XI

—El viejo Fotheringay, del St. John’s, me ha contado lo del accidente de Jo —dijo James Lightman, volviéndose hacia Laura mientras se dirigían a su despacho por el pasillo.

Los muros, el suelo y el techo eran de piedra caliza y el sonido de sus pisadas reverberaba alrededor. Laura subió tras él la amplia escalinata de mármol y divisó al otro lado de una puerta los rimeros de los libros que llenaban de arriba abajo las paredes de una sala enorme en la que entraba el sol a raudales.

—Perdona que no te llamase, James. Estos días han sido una locura.

—Tranquila, Laura, me hago cargo. La parte buena es que, por culpa del accidente, te quedarás un poco más. Hace sólo un par de días me estabas diciendo adiós.

—Me ha dado tiempo para hacer unas pesquisas. Por lo menos una semana más.

Habían llegado al despacho de Lightman y él mantuvo abierta la recia puerta de roble para que Laura pasase. Entró y miró alrededor, presa del mismo impacto sensorial de antaño, cuando entró allí por primera vez, a los dieciocho años. El despacho ocupaba una sala de techo abovedado y tenía las paredes repletas de libros antiguos, antigüedades y objetos curiosos, como un búho disecado dentro de una vitrina de cristal, o una pirámide de metal, extraños instrumentos de cuerda o cajas de marquetería procedentes del norte de África. Se oía una música de fondo, una composición de Bach.

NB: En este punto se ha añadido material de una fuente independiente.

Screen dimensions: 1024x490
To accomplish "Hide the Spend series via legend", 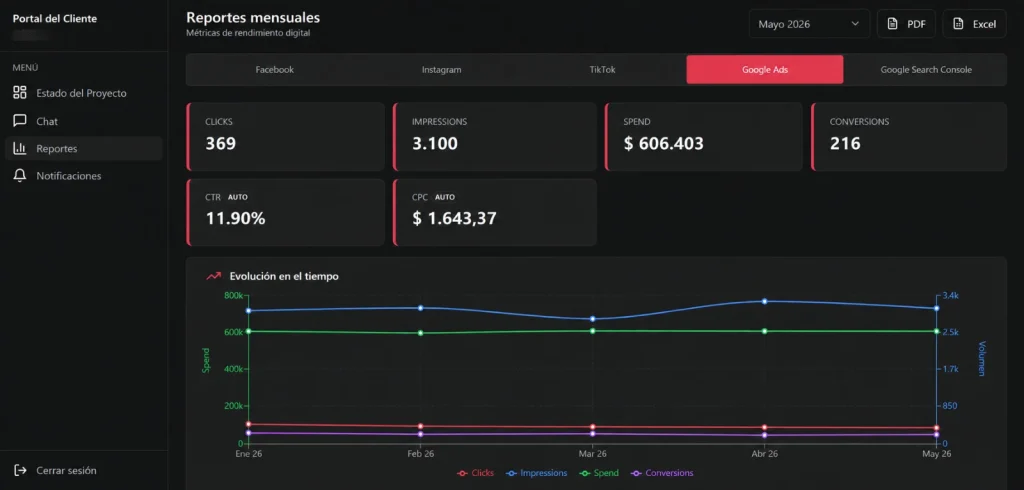I will click(599, 473).
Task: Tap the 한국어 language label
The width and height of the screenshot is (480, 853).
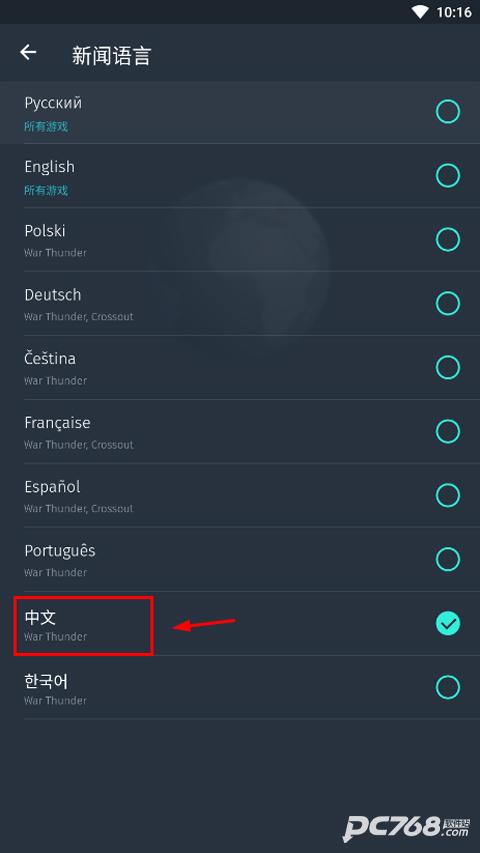Action: 46,681
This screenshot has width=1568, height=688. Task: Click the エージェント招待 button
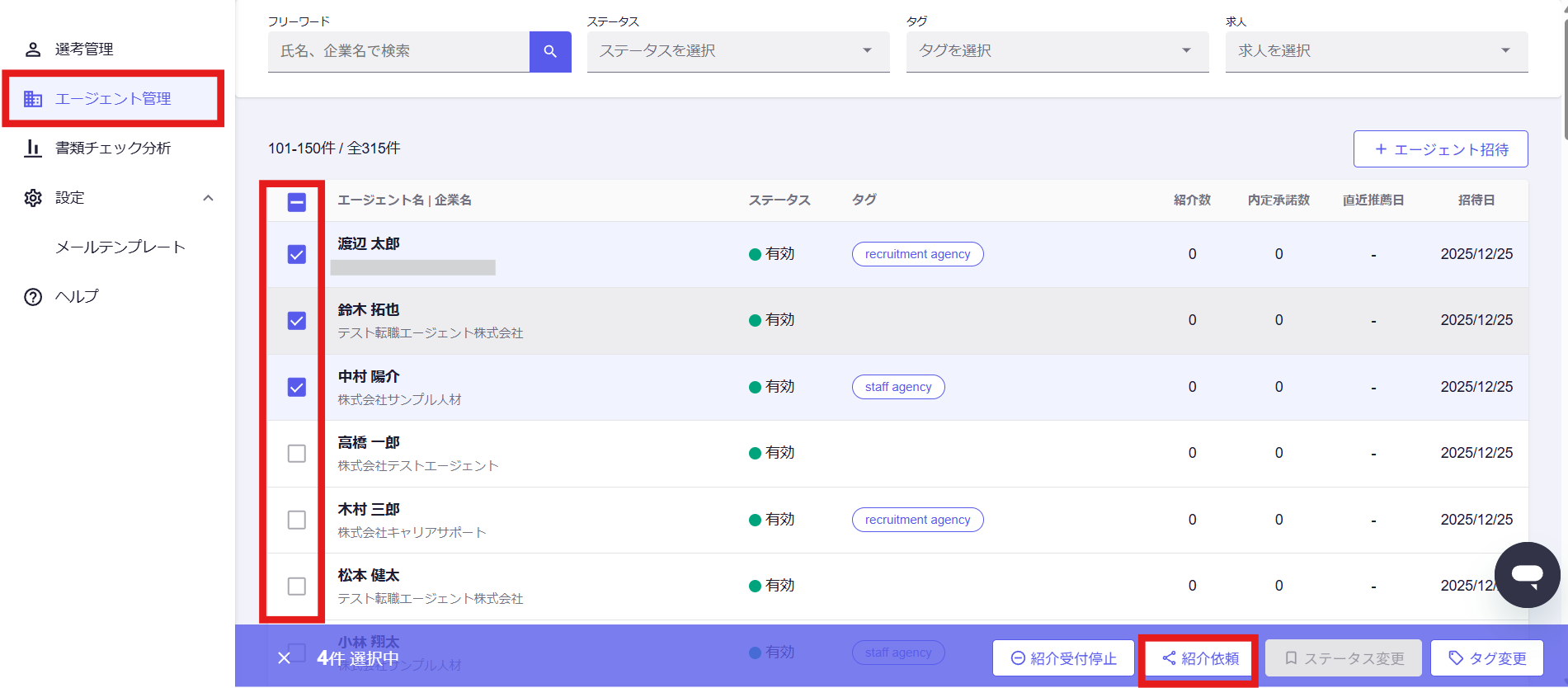click(1440, 149)
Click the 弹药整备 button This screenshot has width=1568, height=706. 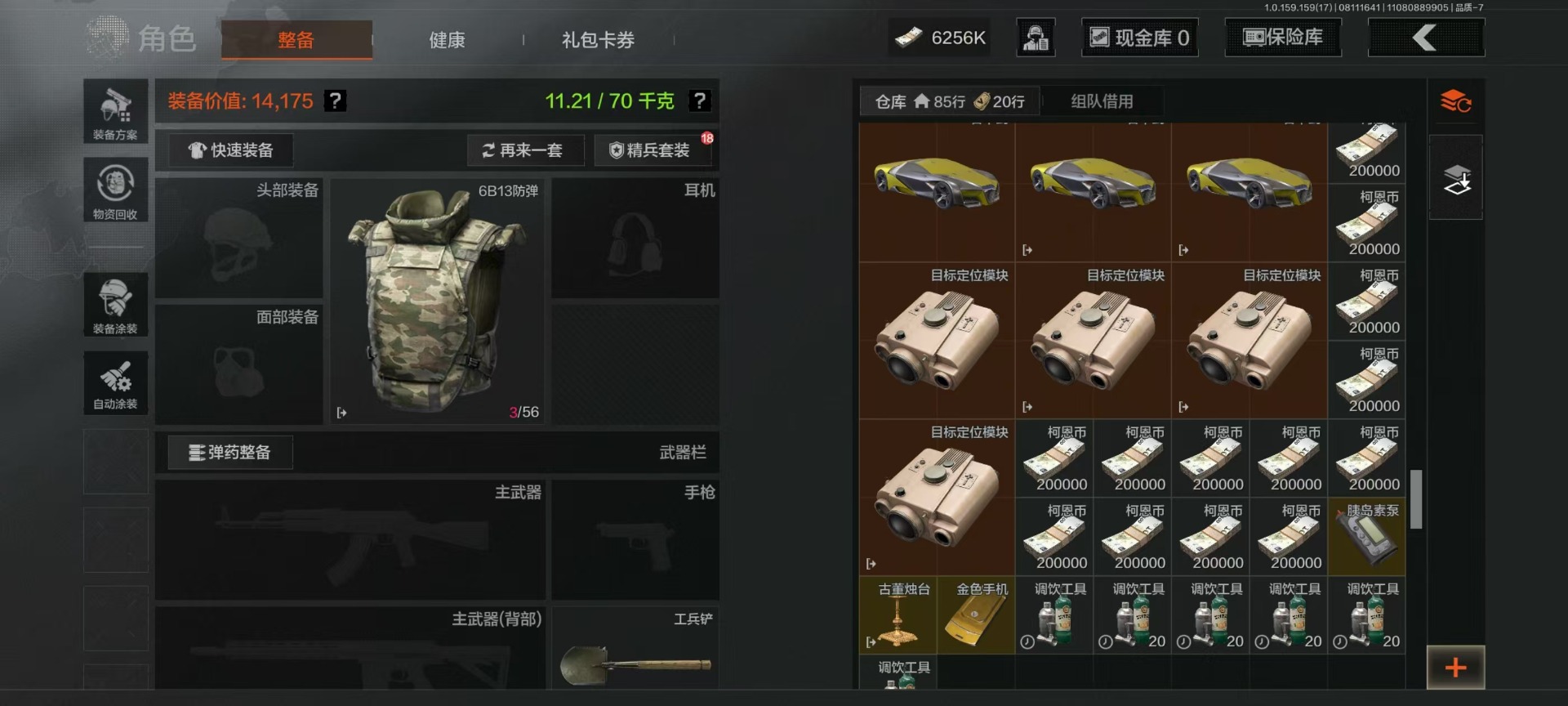pyautogui.click(x=230, y=452)
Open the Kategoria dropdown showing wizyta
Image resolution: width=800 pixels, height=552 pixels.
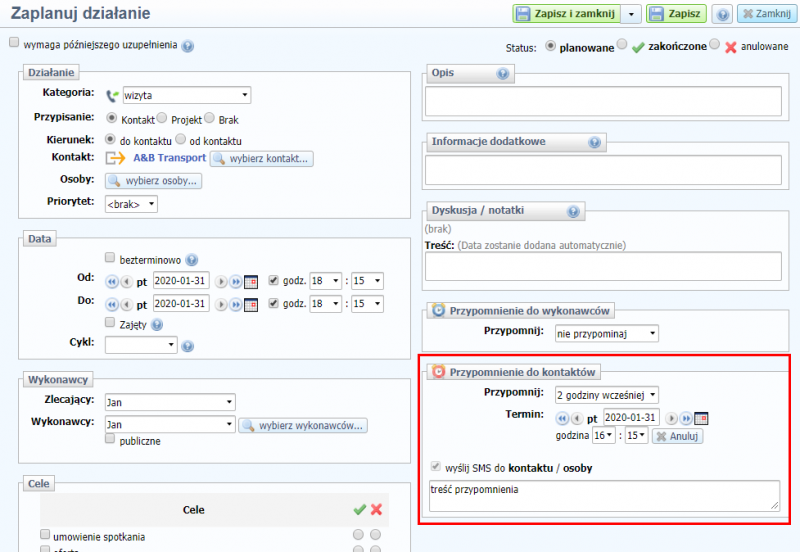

Poco más de una semana después de su llegada a Oxford, pasaba la primera mañana en la Bodleian, dichosa de constatar que tenía acceso a la biblioteca más exclusiva del mundo. Fue una experiencia particularmente memorable. Se encontraba en la sección de Historia del Arte recién restaurada cuando, de pronto, justo detrás de ella, se desplomó una librería y le cayeron encima un montón de gruesos volúmenes.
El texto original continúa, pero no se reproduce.